TRAVAIL DEMANDÉ
Traduisez en anglais la phrase suivante de l'article sur la neutralité du Net : « La neutralité du Net semble être un concept de plus en plus fumeux pour les fournisseurs d’accès français. »

EXTRAIT DU DOCUMENT
§ §

Eric Besson vs les concepts fondateurs du Net

Le 22 février 2011

Comment Bercy s'essuie les pieds sur les principes fondateurs du Net avec son "plan numérique 2012" en passe d'anéantir la neteconomie française et sa créativité. En voici les principaux enjeux, examinés par Bluetouff.

Ndlr : Cet article est à prendre avec du recul suite notamment à la polémique entre Orange, Cogent et Mégaupload. Le 14 février, Octave Klaba, le patron d’OVH annonçait finalement avoir rencontré SFR qui lui a assuré qu’il n’y aurait pas de facturation du peering.

La neutralité du Net semble être un concept de plus en plus fumeux pour les fournisseurs d’accès français. Les débats qui se tenaient l’année dernière à l’ARCEP ne laissaient rien présager de bon, mais après l’affaire Orange / Cogent / Megaupload / reste du monde, aujourd’hui, un nouveau pas semble franchi par SFR pour flinguer un peu plus l’Internet français. Mais est-ce réellement SFR qui tire les ficelles ?

§ §

INFORMATIONS EXTRAITES
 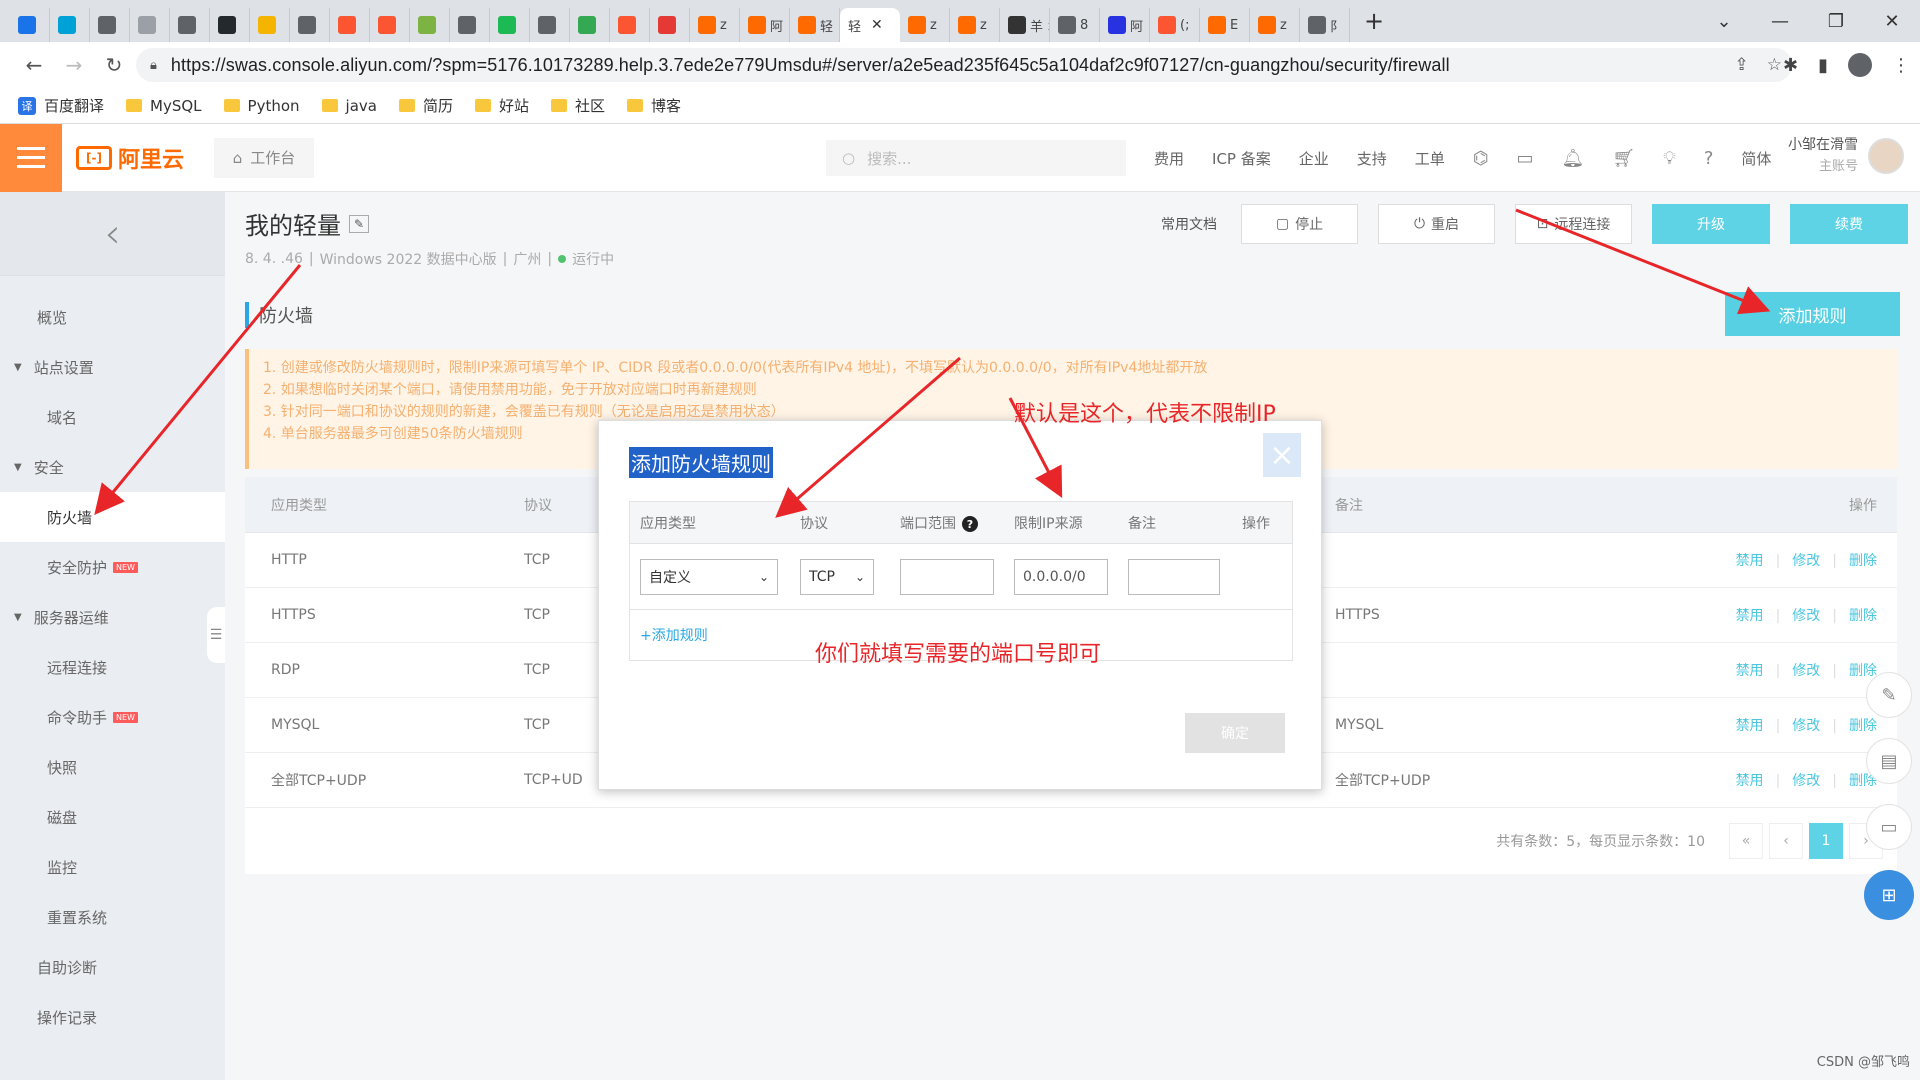 What do you see at coordinates (709, 576) in the screenshot?
I see `app-type-select: 自定义 ⌄` at bounding box center [709, 576].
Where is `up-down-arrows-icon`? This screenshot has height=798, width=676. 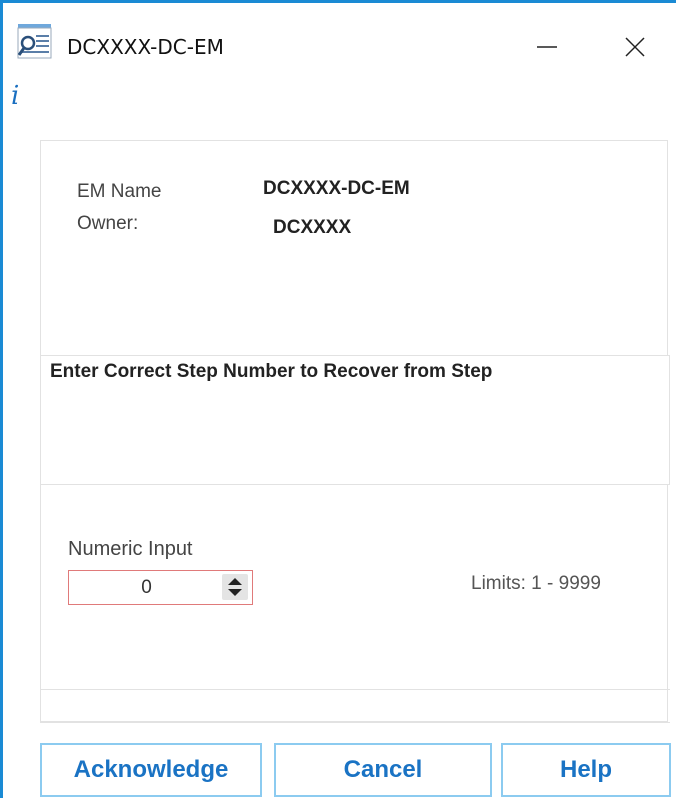 up-down-arrows-icon is located at coordinates (235, 587).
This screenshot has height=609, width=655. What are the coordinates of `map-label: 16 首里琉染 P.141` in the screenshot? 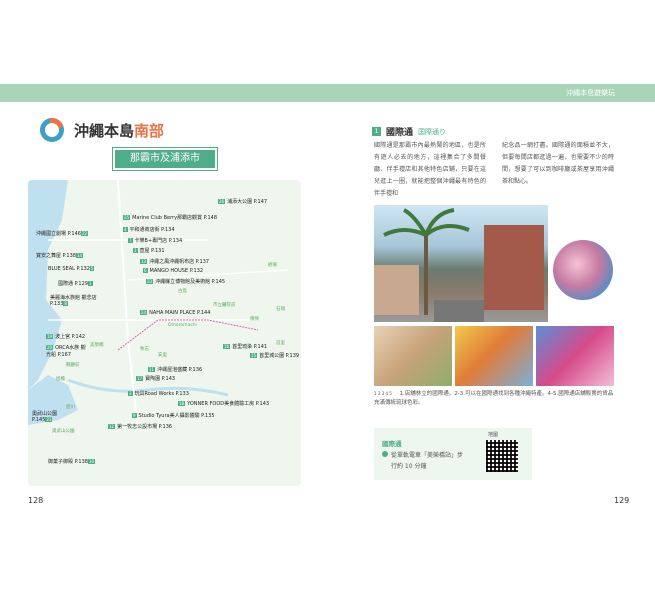 It's located at (246, 347).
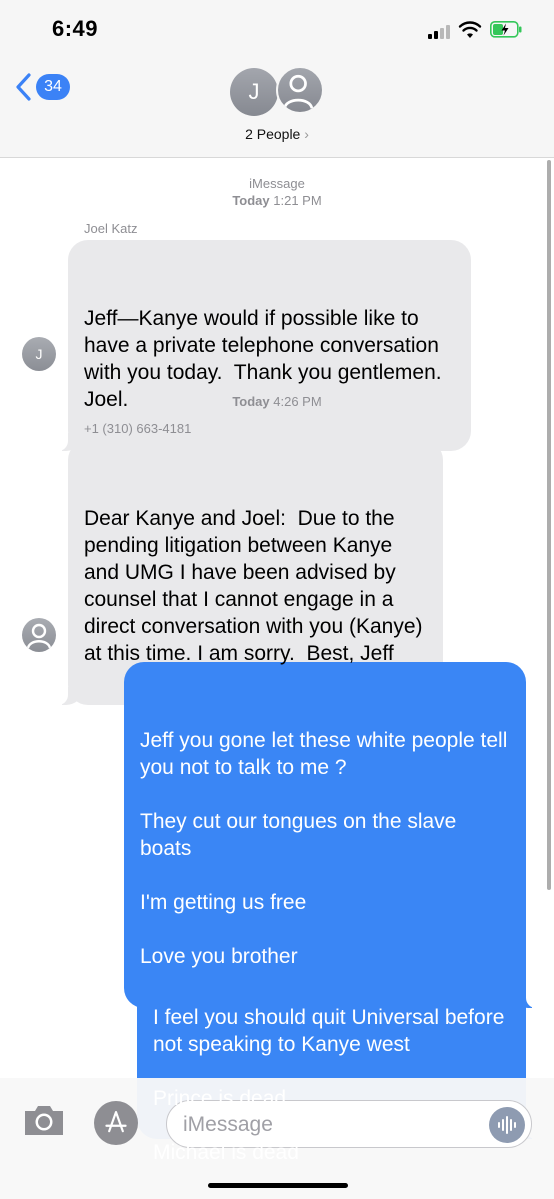 This screenshot has height=1199, width=554. What do you see at coordinates (278, 1186) in the screenshot?
I see `home-indicator` at bounding box center [278, 1186].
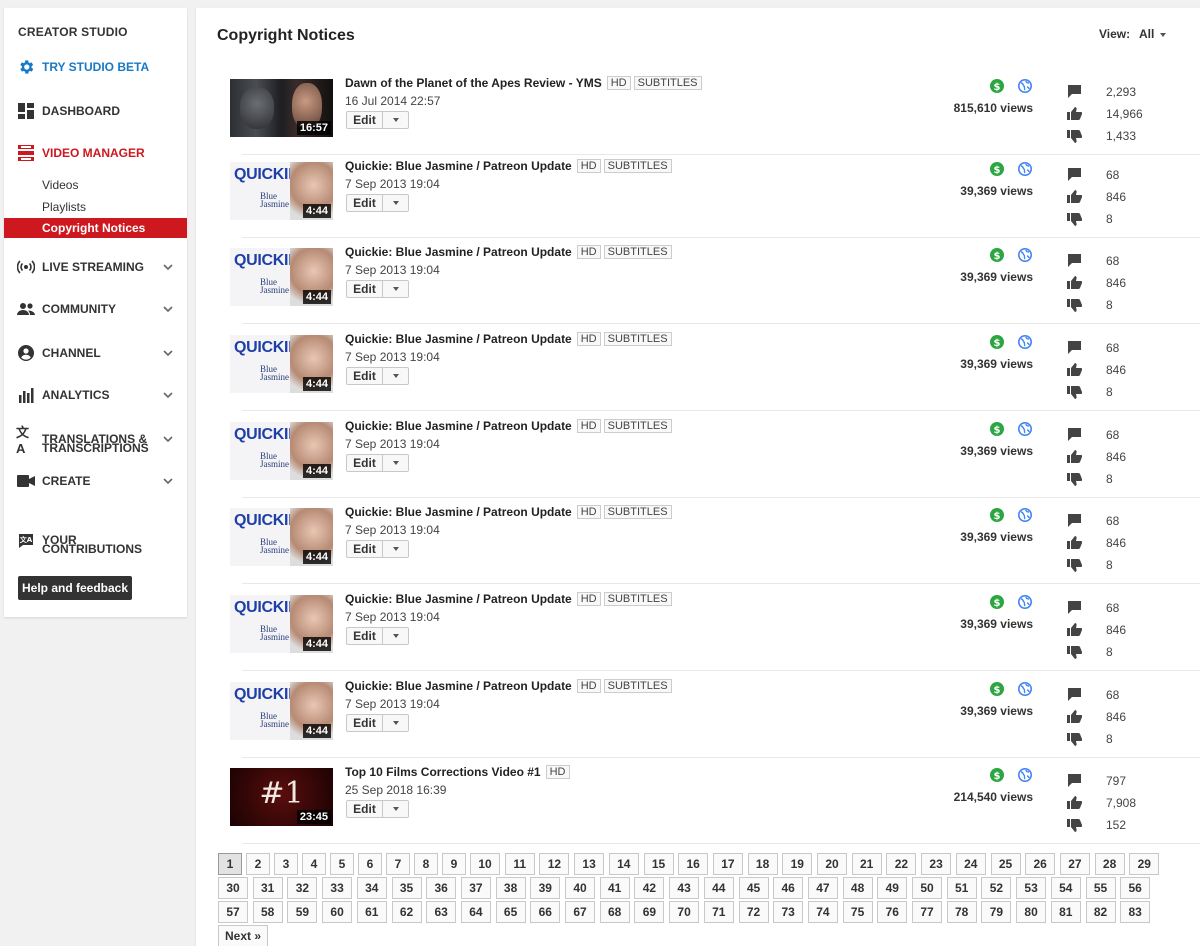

§ §

ESPACE DE RÉPONSE
Net neutrality seems to be an increasingly hazy concept for French internet service providers.